──────── The input
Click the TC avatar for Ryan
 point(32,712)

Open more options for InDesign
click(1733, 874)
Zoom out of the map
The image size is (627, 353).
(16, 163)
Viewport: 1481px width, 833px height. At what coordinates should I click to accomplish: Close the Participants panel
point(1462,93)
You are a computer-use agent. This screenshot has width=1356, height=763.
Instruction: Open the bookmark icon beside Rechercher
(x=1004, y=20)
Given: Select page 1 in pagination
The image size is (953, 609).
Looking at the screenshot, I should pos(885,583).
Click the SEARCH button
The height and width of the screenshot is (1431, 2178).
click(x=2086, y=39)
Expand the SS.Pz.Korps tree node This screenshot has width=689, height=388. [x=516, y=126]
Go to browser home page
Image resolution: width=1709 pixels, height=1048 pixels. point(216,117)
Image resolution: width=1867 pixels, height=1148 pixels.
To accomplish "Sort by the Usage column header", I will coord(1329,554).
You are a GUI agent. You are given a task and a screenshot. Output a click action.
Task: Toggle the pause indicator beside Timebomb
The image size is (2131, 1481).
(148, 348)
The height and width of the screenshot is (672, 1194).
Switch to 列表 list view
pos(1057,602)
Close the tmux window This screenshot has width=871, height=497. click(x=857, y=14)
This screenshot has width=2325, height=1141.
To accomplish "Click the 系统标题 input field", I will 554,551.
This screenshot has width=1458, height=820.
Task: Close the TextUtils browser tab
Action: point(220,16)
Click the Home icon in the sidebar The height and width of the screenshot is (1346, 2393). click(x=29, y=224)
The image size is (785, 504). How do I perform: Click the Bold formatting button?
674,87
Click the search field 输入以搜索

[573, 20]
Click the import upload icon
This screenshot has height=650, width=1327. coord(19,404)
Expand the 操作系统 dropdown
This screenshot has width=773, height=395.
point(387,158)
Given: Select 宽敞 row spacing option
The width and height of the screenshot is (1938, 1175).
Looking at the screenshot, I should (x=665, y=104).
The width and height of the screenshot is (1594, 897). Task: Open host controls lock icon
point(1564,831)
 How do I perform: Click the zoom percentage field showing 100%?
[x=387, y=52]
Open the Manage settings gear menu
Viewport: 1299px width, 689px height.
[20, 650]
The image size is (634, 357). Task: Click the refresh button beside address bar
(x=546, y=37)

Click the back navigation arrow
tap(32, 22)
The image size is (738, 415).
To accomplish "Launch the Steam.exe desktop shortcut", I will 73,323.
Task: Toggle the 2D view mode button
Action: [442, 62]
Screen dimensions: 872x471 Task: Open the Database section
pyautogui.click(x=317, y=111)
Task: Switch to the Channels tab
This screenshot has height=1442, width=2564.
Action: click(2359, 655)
────────────────
- _The task_: Repeat the entries above exactly, beginning at their first line and ending with the line that contains "Given: Select page 1 in pagination", with nothing added.

- _Written solution_:
Click the TC avatar for Ryan
 point(32,712)

Open more options for InDesign
click(1733, 874)
Zoom out of the map
The image size is (627, 353).
(16, 163)
Viewport: 1481px width, 833px height. At what coordinates should I click to accomplish: Close the Participants panel
point(1462,93)
You are a computer-use agent. This screenshot has width=1356, height=763.
Instruction: Open the bookmark icon beside Rechercher
(x=1004, y=20)
Given: Select page 1 in pagination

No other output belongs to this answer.